--- YOUR GOAL ---
Which lines of the data below include the string "dropdown"? Return each of them.

--- SOURCE INFORMATION ---
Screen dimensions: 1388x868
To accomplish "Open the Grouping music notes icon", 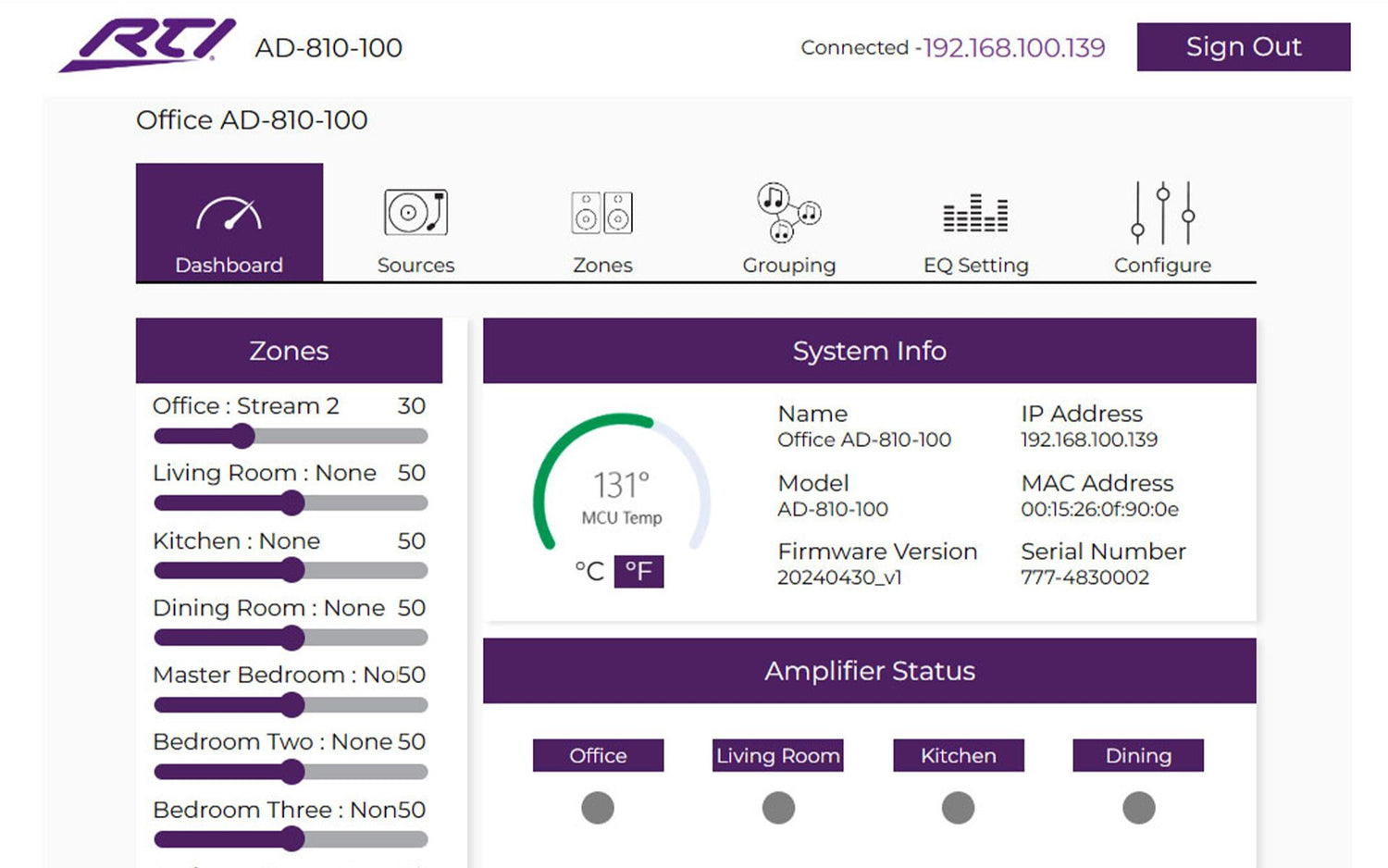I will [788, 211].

...

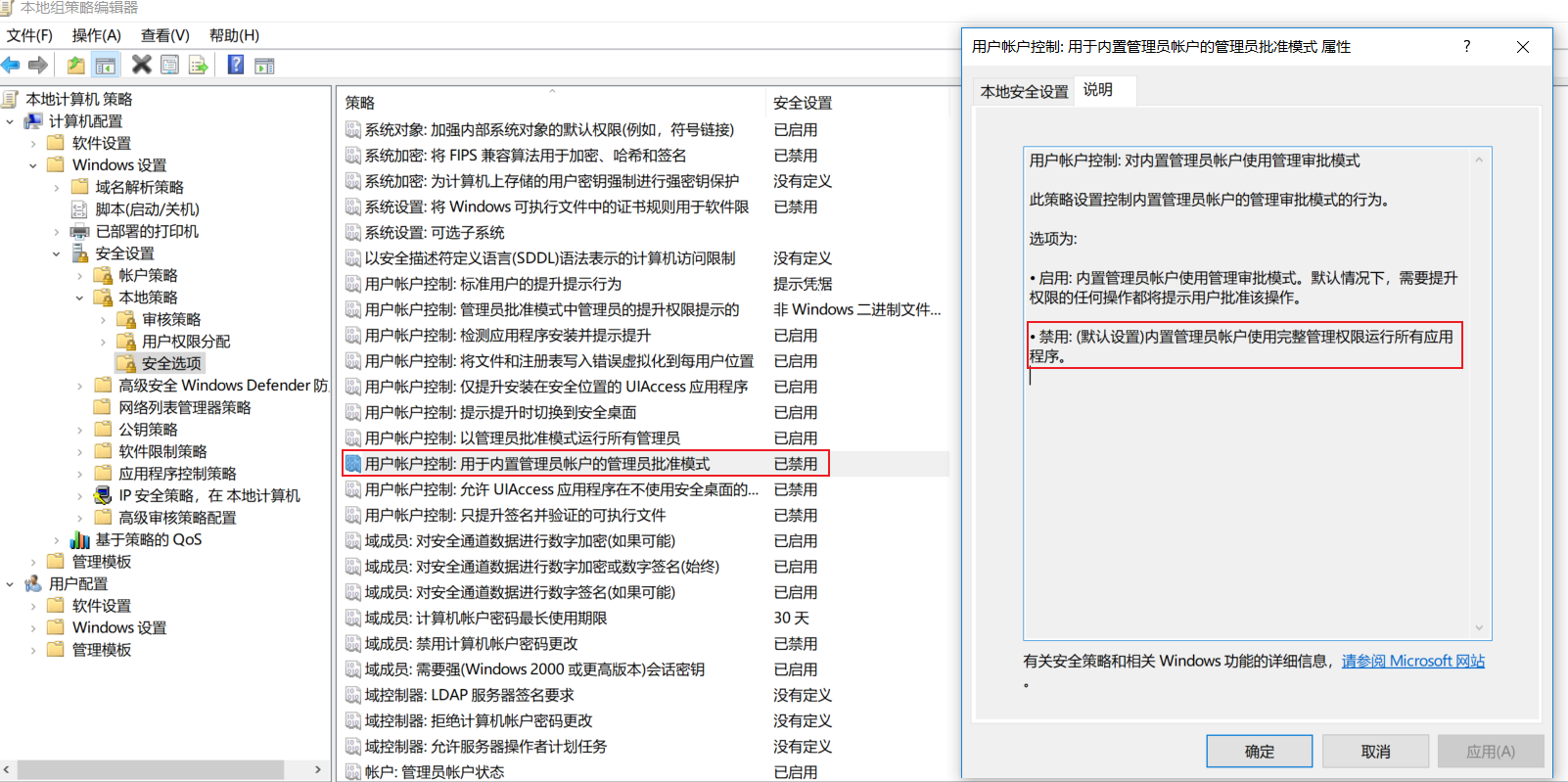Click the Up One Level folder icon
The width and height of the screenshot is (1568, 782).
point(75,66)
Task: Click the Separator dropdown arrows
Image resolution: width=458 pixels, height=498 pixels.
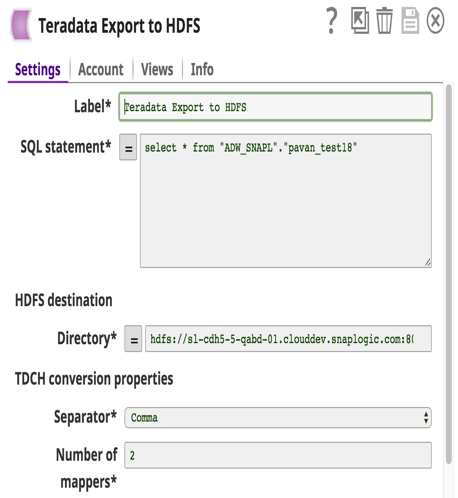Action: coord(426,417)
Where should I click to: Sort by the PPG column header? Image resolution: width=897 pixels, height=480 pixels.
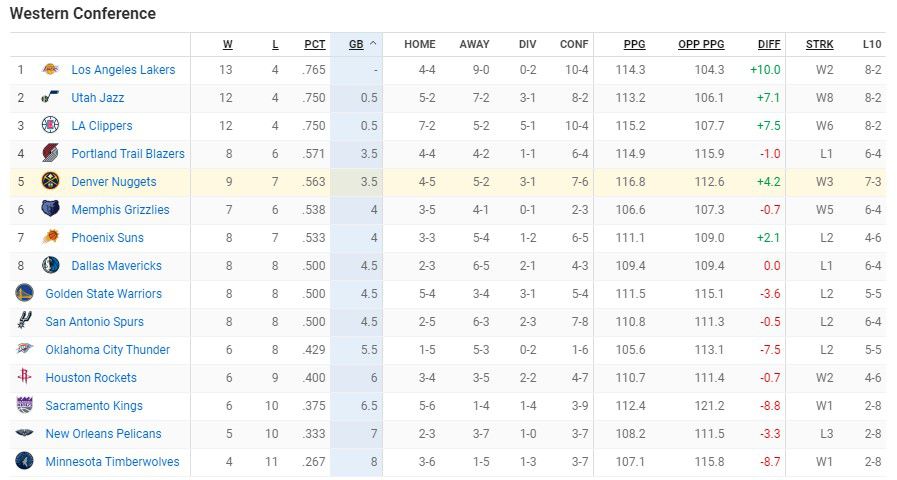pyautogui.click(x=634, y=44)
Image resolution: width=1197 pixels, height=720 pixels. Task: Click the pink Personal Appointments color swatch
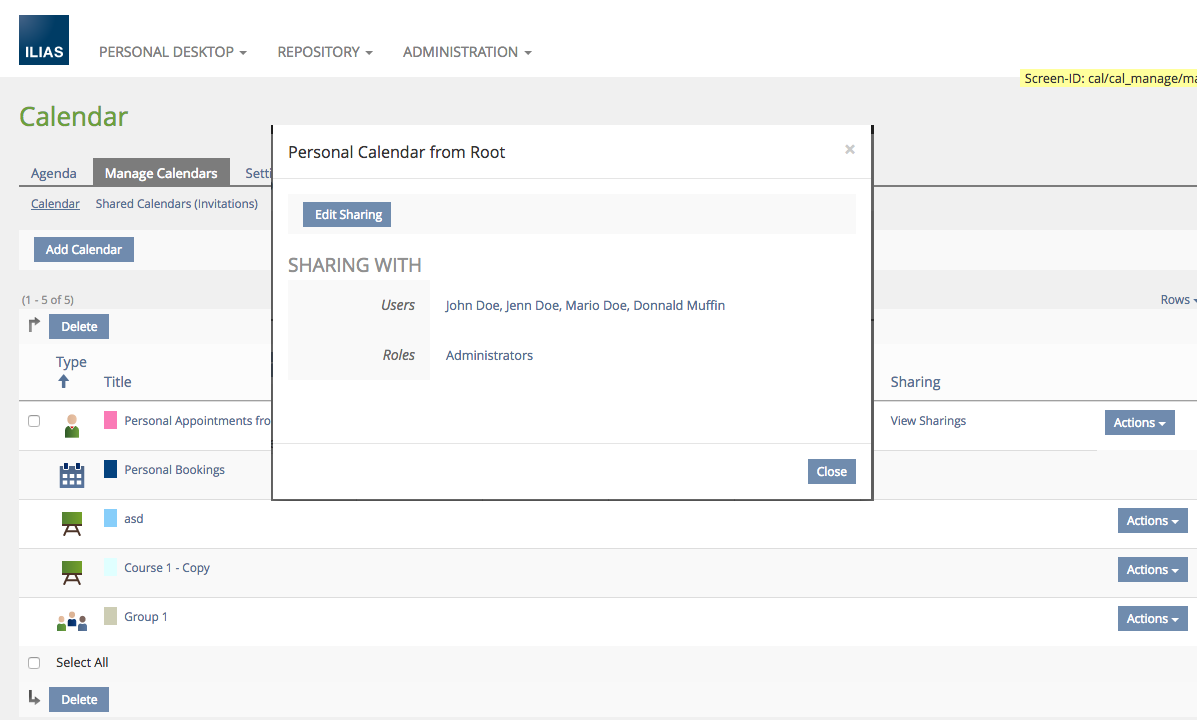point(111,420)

--

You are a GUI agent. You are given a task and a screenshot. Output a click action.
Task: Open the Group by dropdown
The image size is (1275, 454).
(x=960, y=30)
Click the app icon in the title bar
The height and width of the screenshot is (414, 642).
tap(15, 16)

--- WRITTEN RESPONSE ---
Task: Click the Separator dropdown arrows
Task: Open the Group by dropdown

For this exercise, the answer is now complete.